ただ、新たなヤミ金の手口は後を絶たない。
福岡県警が摘発したケースでは、質店を装ったヤミ金業者が、年金を担保に高齢者に金を貸し付けたうえで、年金の受取口座から自動引き落としの形で借金を返済させていたという。
事態を重く見た警察庁は全国銀行協会など金融機関に対し、高齢者の口座に自動引き落としを設定する申し込みがあった際の審査の厳格化を要請し、被害の拡大防止を急いでいる。」
「犯罪利用預金口座等に係る資金による被害回復分配金の支払等に関する法律」(通称「振り込め詐欺救済法」)による被害回復の手続は↓
http://www.fsa.go.jp/policy/kyuusai/index.html
確かに、口座凍結の効果は絶大ですが、ヤミ金業者は、普通の貸金業者からは借り入れできないような人々に対して、少額の金員を貸し付けた上で、違法な超高金利を搾り取ろうとするものですので、振り込め詐欺などとは異なり、貸付金という元手を出した上で、回収できないリスクもありますし、1件1件は少額ですので、現金で回収していては余りに非効率的で(そういうヤミ金業者もいるようですが)、大きな利益を得ようとすれば、銀行振込を利用することになり、足がつきやすいこともあって、早晩、すたれる運命にあったのだと思います。

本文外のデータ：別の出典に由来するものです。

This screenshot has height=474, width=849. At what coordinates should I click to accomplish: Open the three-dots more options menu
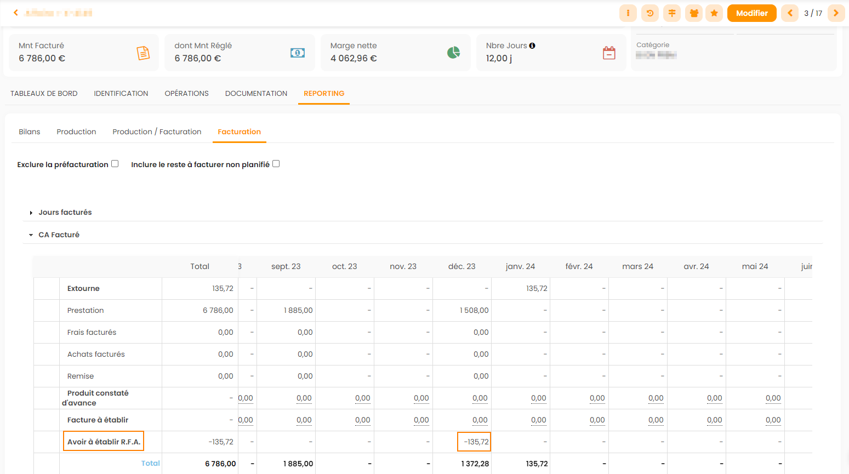click(628, 13)
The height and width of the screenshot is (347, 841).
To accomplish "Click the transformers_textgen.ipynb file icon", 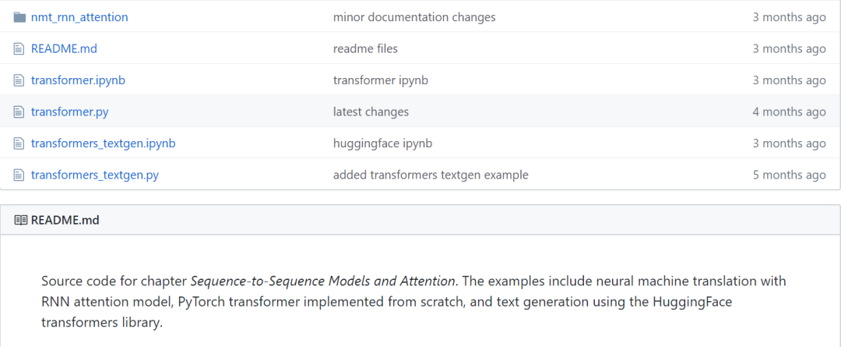I will pos(19,143).
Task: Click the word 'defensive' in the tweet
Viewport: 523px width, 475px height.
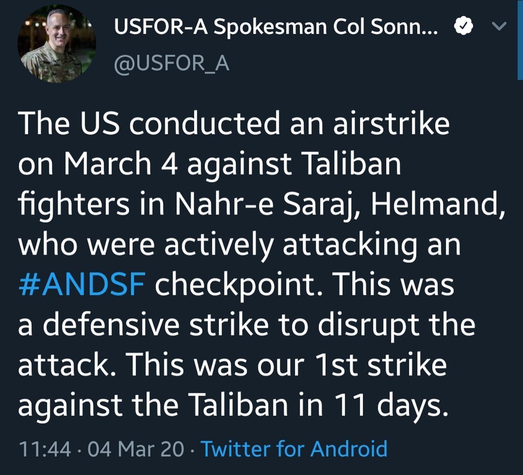Action: point(111,325)
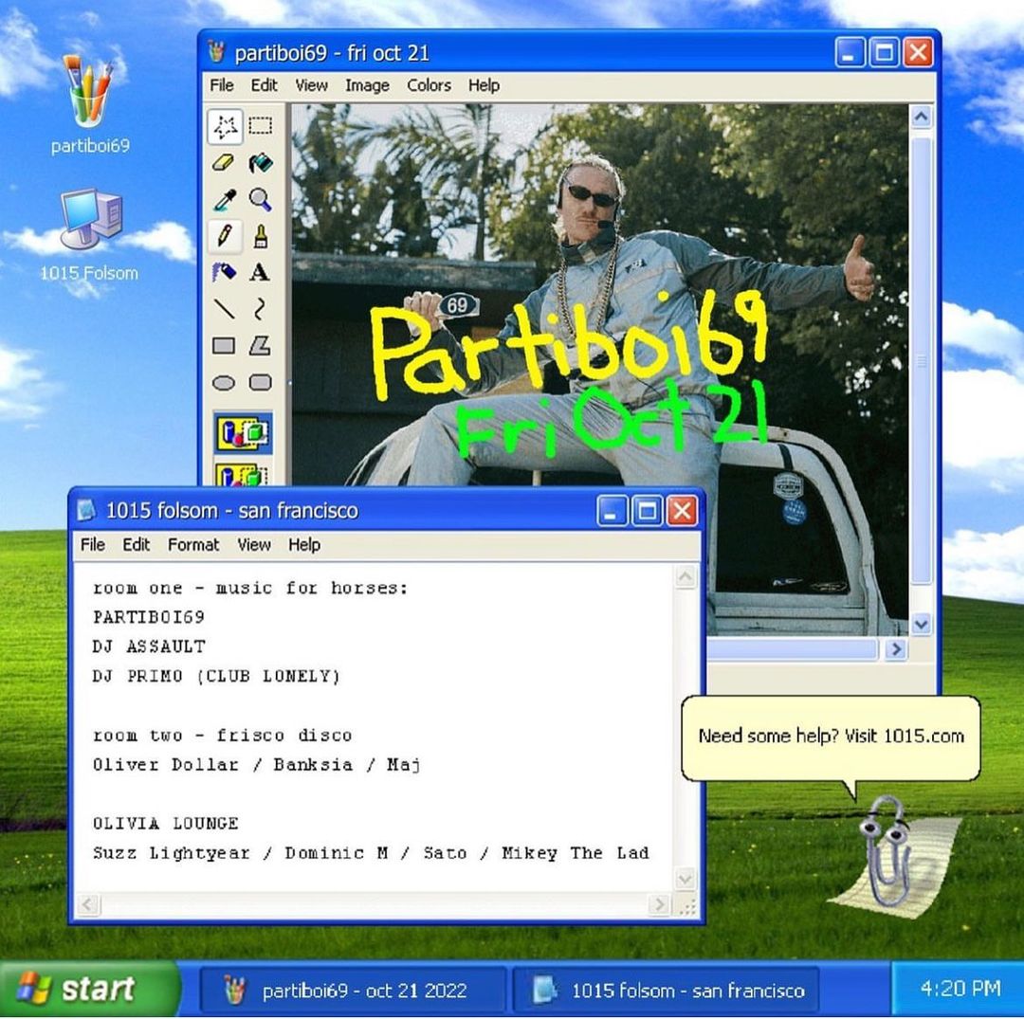Choose the Text tool in Paint
Screen dimensions: 1024x1019
(260, 273)
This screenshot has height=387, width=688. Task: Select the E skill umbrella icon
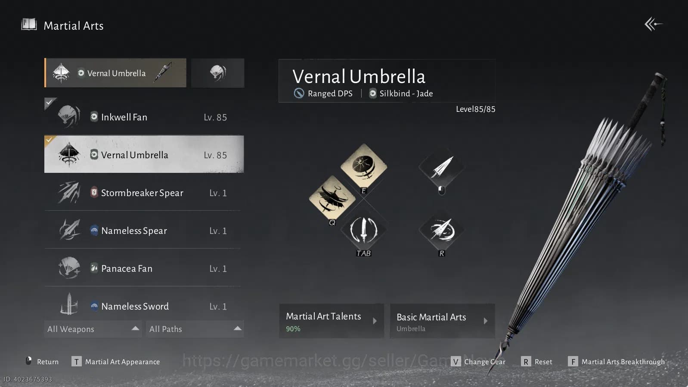tap(364, 166)
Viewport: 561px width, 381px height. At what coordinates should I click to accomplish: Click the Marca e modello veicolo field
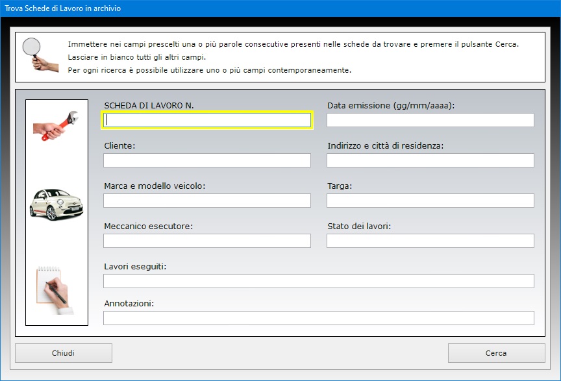click(x=207, y=201)
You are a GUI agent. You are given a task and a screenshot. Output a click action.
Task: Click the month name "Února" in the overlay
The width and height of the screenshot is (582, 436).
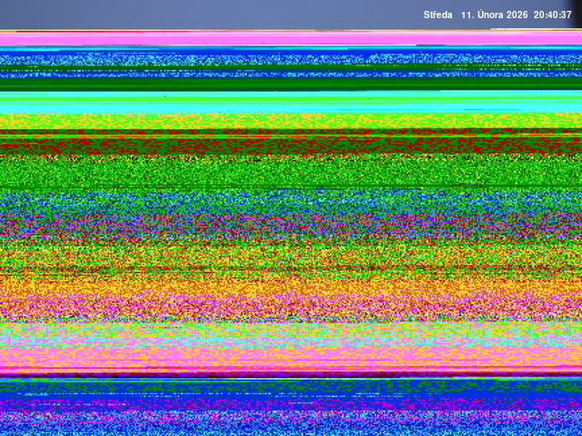pos(496,15)
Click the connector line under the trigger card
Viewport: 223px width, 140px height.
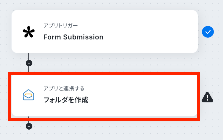[29, 57]
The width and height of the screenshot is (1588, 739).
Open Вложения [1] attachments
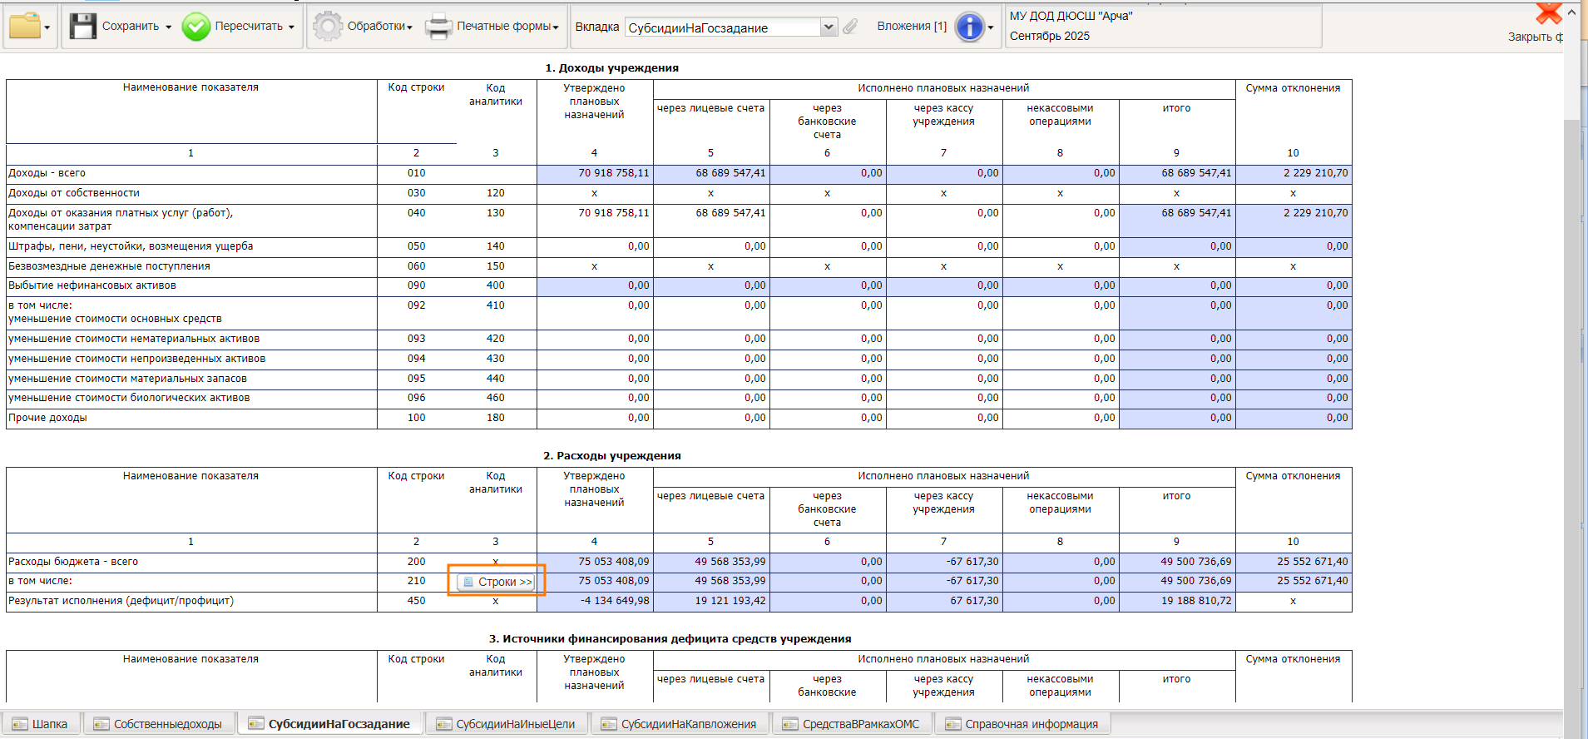coord(912,27)
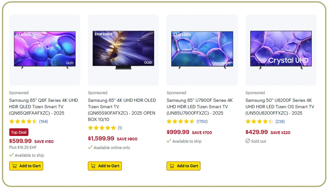Select the Top Deal badge

19,132
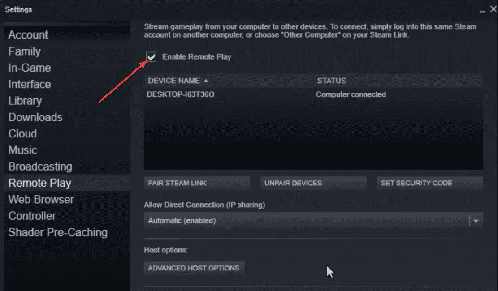Viewport: 498px width, 291px height.
Task: Go to Shader Pre-Caching settings
Action: click(x=58, y=232)
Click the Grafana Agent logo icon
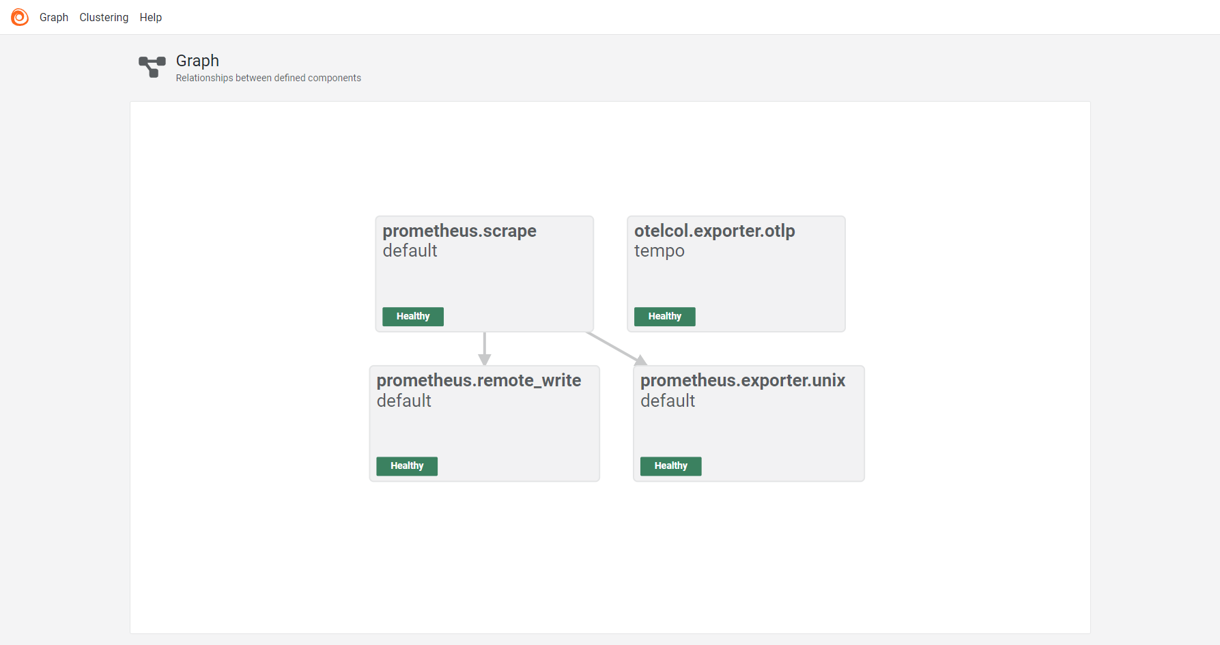Screen dimensions: 1220x645 pyautogui.click(x=19, y=17)
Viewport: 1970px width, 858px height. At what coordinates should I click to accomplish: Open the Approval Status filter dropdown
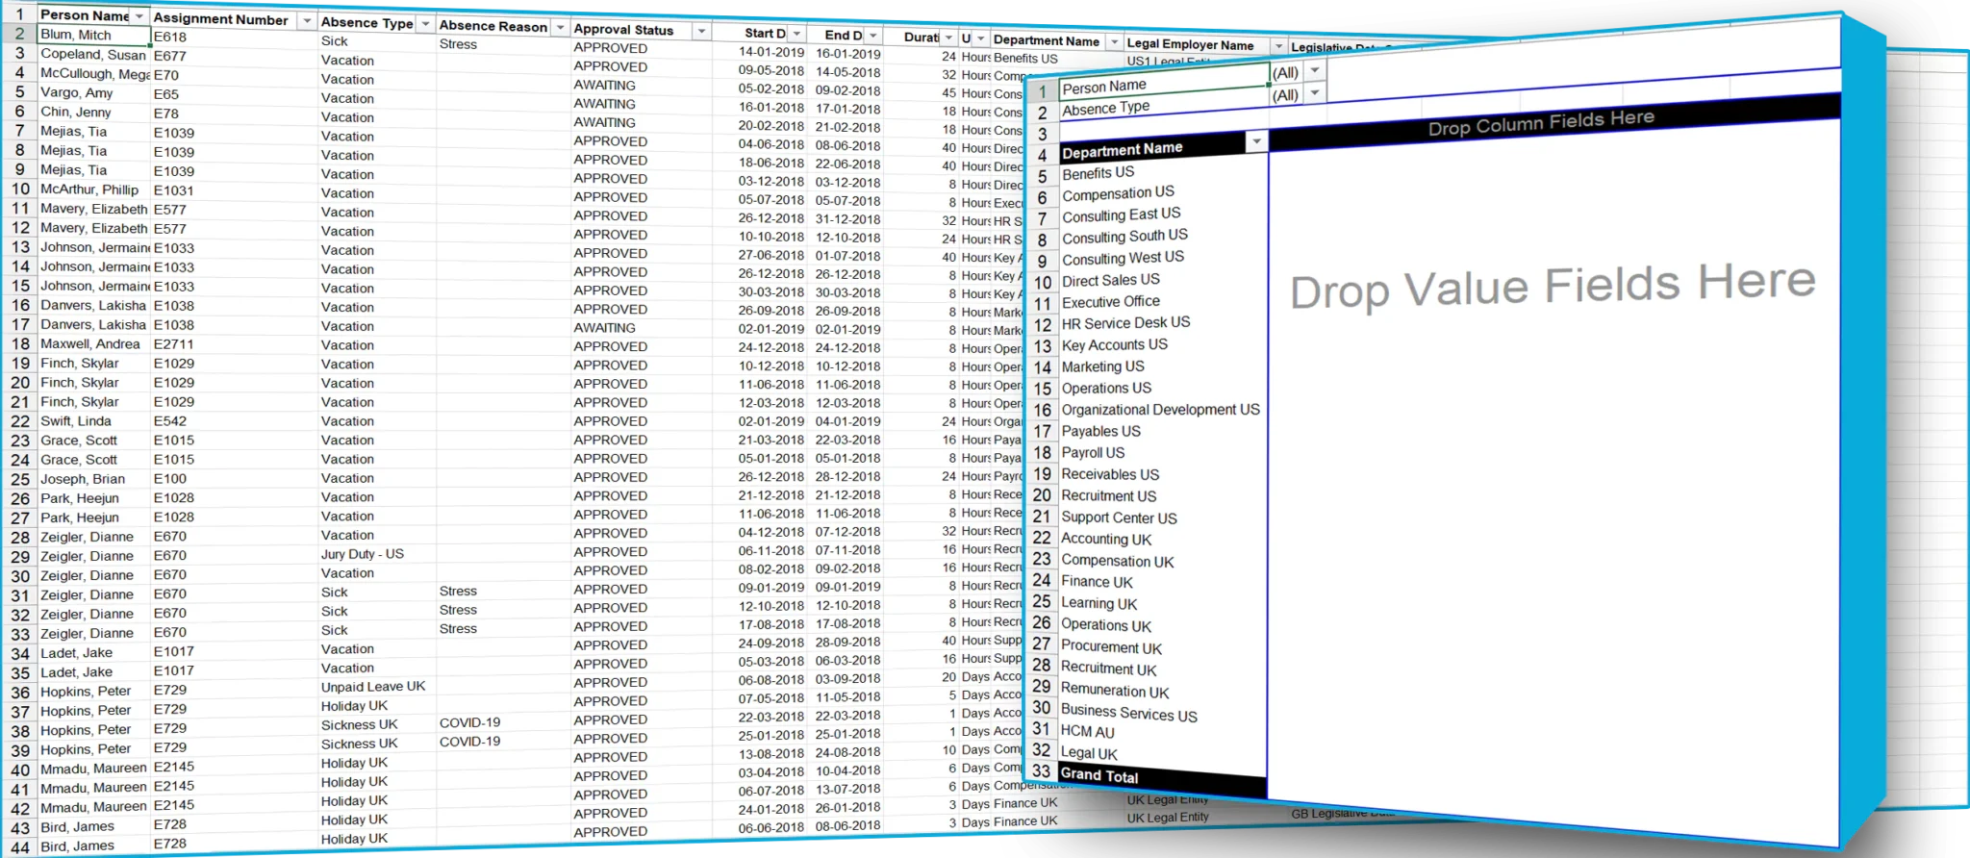[x=701, y=32]
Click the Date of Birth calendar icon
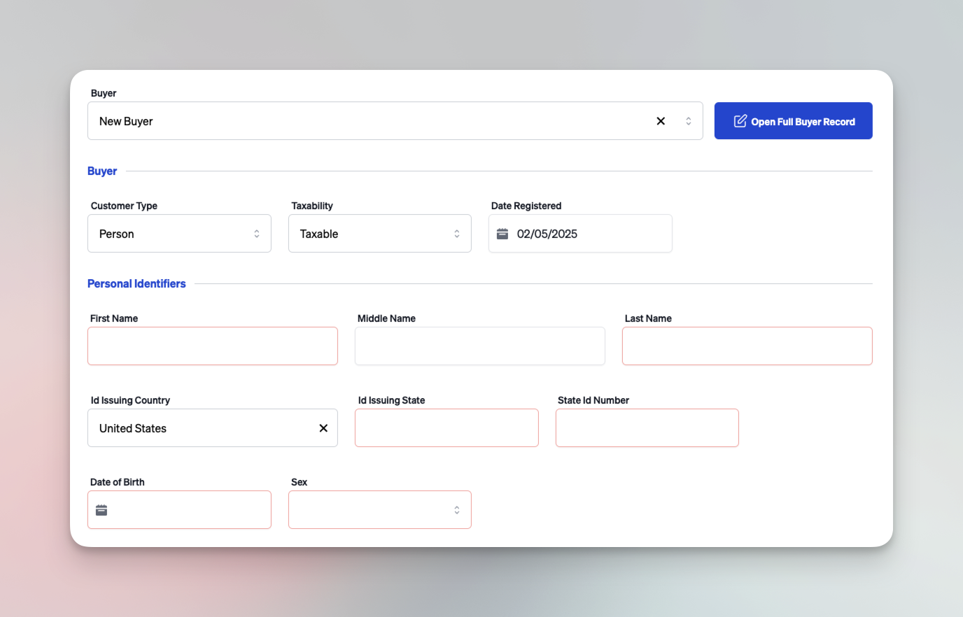This screenshot has height=617, width=963. tap(101, 510)
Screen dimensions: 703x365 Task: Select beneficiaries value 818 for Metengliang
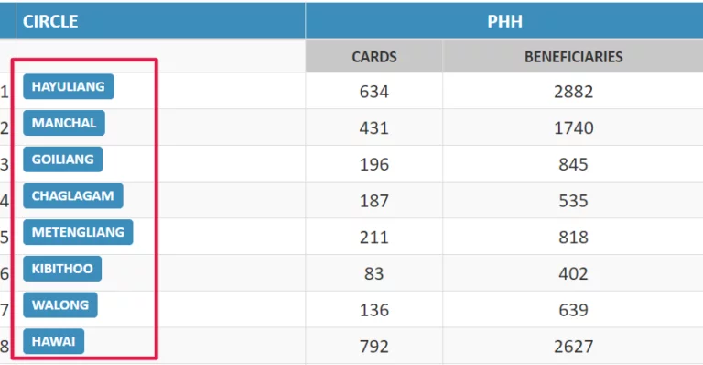coord(573,237)
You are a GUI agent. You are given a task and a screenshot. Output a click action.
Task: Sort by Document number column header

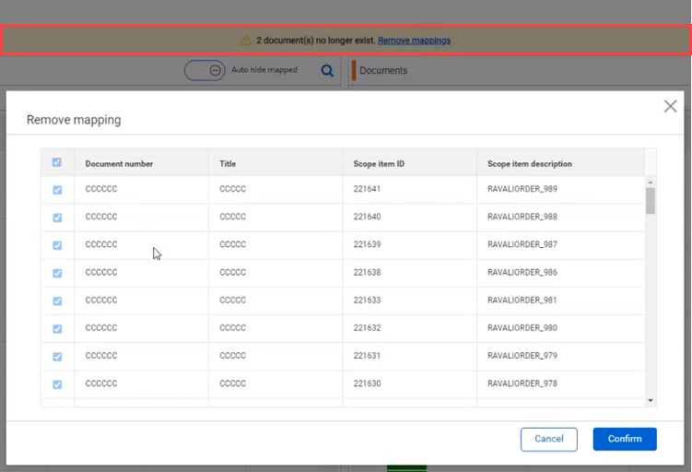[119, 164]
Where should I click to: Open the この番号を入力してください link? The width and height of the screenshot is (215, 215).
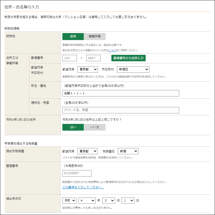(83, 187)
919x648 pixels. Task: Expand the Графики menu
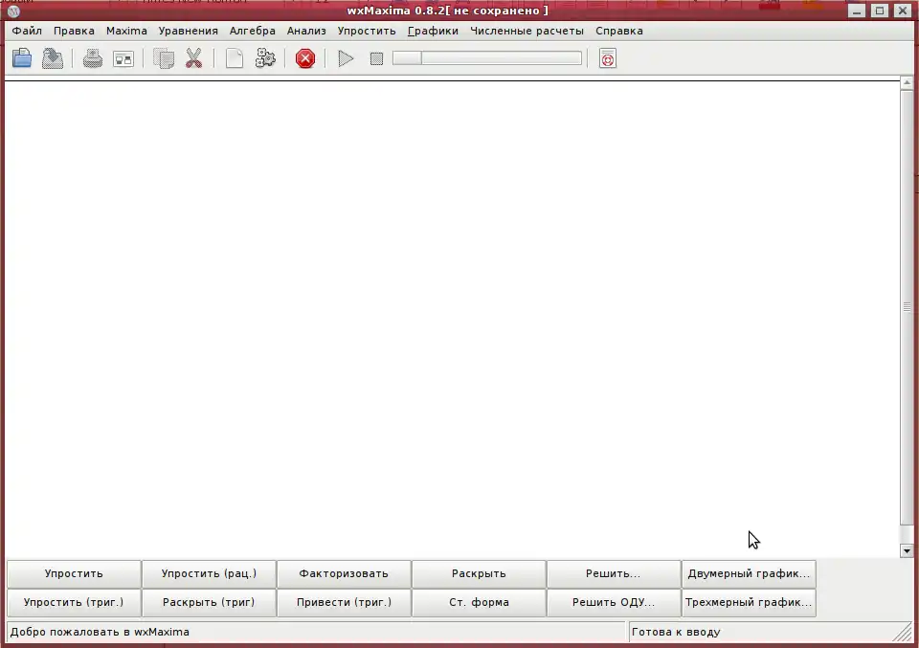point(433,31)
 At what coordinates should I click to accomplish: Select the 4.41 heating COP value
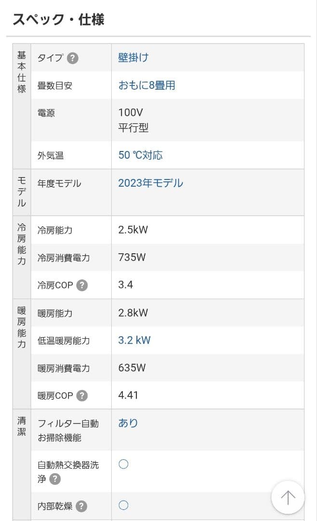[x=128, y=395]
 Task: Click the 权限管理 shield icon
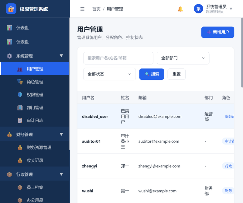(x=20, y=95)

福岡県警が摘発したケースは↓ですが、被害者の年金の受取口座からの自動引落にすれば、確かに、楽で確実なものの、明らかな足跡を残すことになりますので、これが広まるとは思えません。
http://morikoshisoshiro.seesaa.net/article/319366918.html
そう言えば、改正貸金業法↓による規制強化で、必要な資金を借りられなくなった人が、ヤミ金融に流れるなどの弊害が大きいので、大幅に規制を緩和する必要があるなどと言っていた方々がいましたが↓、今でも、そんなことを言っているのでしょうか。